For veterans who file claims for service connection for PTSD based on MST, the challenges both of providing or identifying evidence to support the claim and of meeting the inherently subjective requirement that that evidence be deemed “credible” can be monumental. WWP warriors and benefits’ staff tell us that most victims of MST have no hard evidence on which to rely. The VA’s regulation invites consideration of corroborative evidence of behavioral changes in service, but “markers” of such changes may be subtle or nonexistent. Moreover, it has been observed that many adjudicators handling these cases look for obvious, blatant, concrete evidence that is more likely to be in the claims file, rather than subtle, nuanced evidence. As other commentators have observed, even cases with strong corroborating evidence may still be denied (citing YR v. West, 11 Vet. App. 393 (1998), where evidence included detailed testimony from the victim’s sister reporting observable physical injuries just two days after a reported in-service assault).

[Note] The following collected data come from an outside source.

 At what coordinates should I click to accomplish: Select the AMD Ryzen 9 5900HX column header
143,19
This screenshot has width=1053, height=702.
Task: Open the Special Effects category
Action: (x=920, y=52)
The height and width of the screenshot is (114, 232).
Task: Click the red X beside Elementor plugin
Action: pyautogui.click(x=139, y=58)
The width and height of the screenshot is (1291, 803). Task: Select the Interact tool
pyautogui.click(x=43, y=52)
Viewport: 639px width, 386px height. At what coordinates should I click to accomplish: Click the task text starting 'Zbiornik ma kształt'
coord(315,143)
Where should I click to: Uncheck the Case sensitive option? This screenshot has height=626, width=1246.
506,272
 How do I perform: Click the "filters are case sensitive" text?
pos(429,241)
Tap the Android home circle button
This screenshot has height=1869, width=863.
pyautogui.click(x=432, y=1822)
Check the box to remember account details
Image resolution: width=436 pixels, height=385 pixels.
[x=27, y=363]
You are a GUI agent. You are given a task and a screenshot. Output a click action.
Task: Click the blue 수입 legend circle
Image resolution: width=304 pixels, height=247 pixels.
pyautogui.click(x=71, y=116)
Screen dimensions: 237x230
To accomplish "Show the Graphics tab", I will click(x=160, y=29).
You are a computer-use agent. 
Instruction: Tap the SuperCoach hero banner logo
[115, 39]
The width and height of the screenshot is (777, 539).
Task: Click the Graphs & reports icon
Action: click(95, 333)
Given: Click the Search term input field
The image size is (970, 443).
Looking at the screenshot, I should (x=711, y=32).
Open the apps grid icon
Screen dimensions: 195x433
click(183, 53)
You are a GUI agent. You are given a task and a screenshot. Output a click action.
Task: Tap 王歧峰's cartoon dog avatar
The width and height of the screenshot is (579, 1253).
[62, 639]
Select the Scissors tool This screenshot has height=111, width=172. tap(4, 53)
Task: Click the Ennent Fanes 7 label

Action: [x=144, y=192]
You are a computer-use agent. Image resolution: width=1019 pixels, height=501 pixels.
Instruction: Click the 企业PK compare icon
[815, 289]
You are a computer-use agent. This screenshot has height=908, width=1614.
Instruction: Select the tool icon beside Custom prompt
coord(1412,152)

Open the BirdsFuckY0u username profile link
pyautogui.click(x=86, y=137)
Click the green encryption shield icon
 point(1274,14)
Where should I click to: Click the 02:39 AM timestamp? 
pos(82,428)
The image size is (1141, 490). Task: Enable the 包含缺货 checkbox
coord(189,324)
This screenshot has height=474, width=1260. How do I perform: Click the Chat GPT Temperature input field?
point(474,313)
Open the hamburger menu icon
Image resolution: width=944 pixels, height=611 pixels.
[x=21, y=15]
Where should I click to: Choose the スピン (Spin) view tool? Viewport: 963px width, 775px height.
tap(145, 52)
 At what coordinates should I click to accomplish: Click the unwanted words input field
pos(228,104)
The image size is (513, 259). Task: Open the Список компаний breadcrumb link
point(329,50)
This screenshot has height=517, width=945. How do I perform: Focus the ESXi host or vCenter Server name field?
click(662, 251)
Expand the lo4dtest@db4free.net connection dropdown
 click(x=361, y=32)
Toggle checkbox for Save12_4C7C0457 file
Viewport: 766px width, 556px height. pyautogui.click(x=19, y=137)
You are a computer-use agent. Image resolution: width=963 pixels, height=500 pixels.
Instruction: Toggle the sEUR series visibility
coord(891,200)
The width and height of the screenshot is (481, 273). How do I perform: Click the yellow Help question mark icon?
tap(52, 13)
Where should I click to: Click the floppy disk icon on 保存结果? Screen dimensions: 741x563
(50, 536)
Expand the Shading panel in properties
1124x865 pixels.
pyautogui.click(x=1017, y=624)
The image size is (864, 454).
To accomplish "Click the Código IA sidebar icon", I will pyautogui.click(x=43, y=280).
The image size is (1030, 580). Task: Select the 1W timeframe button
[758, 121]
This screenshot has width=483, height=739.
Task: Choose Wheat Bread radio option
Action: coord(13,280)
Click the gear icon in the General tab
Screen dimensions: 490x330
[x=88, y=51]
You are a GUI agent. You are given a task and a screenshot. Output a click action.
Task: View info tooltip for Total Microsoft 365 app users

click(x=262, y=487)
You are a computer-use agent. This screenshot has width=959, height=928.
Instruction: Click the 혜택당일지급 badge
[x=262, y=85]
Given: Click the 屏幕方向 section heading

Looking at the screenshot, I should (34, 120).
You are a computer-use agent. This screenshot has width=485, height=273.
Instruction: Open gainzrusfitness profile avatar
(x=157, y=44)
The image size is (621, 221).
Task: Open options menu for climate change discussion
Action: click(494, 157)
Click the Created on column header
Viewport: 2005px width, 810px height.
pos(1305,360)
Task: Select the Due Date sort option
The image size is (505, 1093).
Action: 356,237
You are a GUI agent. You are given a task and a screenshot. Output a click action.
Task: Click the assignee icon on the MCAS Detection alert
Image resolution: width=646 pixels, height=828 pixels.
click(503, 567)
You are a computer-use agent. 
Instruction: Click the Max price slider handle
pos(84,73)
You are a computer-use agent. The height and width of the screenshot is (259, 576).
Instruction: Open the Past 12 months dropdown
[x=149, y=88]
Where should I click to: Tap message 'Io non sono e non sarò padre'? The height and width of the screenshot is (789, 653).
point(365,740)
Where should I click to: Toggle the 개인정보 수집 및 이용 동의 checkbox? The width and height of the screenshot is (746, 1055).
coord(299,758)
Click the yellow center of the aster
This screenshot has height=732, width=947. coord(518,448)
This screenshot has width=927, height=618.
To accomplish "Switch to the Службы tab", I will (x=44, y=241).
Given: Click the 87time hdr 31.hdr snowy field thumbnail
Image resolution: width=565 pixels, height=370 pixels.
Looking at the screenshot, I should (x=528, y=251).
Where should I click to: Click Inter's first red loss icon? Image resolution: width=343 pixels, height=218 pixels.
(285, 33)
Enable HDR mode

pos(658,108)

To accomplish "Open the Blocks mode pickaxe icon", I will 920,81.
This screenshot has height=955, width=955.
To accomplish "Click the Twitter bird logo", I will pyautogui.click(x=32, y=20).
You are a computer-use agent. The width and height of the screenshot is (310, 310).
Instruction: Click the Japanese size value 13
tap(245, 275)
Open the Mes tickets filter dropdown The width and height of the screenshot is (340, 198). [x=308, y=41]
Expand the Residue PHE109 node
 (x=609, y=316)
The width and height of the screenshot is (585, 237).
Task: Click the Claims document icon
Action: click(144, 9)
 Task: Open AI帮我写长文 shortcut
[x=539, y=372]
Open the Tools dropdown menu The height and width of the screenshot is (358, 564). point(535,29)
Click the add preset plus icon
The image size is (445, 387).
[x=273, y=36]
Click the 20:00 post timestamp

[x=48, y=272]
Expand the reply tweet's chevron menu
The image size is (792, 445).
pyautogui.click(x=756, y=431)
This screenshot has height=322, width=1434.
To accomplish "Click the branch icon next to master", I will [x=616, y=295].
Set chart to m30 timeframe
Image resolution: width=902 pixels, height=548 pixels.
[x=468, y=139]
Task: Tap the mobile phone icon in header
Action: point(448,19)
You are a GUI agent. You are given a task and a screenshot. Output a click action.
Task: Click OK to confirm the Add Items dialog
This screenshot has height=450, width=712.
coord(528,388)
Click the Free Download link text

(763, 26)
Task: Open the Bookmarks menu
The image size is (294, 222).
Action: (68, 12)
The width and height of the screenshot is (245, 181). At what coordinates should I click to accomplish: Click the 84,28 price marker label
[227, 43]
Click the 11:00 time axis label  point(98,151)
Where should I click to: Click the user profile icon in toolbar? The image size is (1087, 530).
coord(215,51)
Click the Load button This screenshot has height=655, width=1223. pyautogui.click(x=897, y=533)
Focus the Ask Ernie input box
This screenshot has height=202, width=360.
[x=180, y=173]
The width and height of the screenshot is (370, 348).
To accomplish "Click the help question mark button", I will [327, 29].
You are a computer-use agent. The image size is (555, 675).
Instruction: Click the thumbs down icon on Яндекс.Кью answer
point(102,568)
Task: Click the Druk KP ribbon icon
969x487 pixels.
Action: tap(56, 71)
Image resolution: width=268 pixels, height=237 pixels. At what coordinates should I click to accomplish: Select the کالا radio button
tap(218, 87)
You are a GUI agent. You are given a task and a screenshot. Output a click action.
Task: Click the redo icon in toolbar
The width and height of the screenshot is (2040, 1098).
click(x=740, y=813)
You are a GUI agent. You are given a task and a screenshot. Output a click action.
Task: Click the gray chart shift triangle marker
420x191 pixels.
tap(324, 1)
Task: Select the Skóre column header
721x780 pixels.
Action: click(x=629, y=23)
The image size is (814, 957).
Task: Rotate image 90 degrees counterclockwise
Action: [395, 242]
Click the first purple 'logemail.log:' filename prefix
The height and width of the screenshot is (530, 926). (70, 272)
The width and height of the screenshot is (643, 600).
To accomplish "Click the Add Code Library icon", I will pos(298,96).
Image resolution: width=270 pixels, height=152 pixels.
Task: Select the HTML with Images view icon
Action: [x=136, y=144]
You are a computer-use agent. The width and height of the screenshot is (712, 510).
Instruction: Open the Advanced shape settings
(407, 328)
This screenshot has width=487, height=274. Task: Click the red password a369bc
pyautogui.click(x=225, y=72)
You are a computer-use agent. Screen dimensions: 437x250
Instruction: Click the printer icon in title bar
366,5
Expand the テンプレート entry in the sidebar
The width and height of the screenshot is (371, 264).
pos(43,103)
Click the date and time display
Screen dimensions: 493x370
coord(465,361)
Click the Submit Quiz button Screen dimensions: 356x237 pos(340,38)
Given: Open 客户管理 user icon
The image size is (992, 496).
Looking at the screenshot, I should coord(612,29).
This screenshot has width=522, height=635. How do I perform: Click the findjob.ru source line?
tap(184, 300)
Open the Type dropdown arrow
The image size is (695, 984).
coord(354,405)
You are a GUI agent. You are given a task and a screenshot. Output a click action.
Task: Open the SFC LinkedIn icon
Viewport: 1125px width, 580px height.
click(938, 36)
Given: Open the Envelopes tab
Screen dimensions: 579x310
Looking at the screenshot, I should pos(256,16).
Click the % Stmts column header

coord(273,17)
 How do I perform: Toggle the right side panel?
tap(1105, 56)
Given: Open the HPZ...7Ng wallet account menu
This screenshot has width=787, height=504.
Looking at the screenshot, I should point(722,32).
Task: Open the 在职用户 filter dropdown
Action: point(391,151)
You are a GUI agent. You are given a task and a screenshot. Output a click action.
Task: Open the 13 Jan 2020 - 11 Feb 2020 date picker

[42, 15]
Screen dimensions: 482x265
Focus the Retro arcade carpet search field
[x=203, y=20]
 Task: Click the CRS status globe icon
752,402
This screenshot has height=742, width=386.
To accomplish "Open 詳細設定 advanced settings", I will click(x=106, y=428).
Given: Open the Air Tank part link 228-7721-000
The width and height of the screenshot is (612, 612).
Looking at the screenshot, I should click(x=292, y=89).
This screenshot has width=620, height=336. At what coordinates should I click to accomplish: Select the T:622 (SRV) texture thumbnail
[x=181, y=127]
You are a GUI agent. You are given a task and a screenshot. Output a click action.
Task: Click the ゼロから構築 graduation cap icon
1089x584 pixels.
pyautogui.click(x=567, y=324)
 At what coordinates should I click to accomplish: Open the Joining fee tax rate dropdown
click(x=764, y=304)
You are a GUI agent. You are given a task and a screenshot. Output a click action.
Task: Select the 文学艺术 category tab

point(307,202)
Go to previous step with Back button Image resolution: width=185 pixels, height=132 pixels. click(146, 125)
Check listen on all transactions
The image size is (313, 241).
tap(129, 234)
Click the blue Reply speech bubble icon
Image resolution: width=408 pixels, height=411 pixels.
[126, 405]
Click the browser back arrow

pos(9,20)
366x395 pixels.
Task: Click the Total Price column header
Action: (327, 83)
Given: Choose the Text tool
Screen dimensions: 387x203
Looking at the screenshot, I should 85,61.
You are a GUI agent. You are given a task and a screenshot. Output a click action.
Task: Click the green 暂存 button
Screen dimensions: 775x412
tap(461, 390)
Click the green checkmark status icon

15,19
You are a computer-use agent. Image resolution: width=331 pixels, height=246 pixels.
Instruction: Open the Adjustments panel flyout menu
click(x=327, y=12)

WWP believes that the uniquely troubling circumstances associated with MST, the health risks it holds, and the heavy burden on the victim of corroborating a widely-unreported traumatic experience, merits easing that evidentiary burden. H.R. 671 sets the right evidentiary standard, in our view, in providing that the veteran’s lay statement may establish the occurrence of the claimed military sexual trauma, absent clear, convincing evidence to the contrary and if consistent with the circumstances of the veteran’s service. (Acceptance of the lay statement as establishing in-service trauma is, of course, only one element in establishing service-connection for PTSD.)
As commentators have aptly noted, VA has the authority to ease the evidentiary burden of establishing service-connection for PTSD, and has exercised that authority as recently as 2010. In that most recent rulemaking, VA established a framework under which the evidentiary requirement for corroboration of a stressor would be eliminated in claims for PTSD due to fear of hostile military activity, just as in claims involving a combat stressor. Despite marked differences, the trauma associated with combat, exposure to hostile military activity, and military sexual assault are all strong predictors of PTSD. And each presents great difficulties for the veteran to provide corroborative evidence of that trauma.
Since VA has the requisite authority to remedy this problem administratively and there are compelling policy reasons, in our view, to exercise that authority, we urge the Committee to press the Department to do so. That course would be preferable, in our view, to the Committee’s having to find savings to offset any direct spending deemed to be associated with enactment of H.R. 671. Ultimately, such regulatory reform would be an important step toward healing a deep wound many have suffered.
Thank you for your consideration of our views.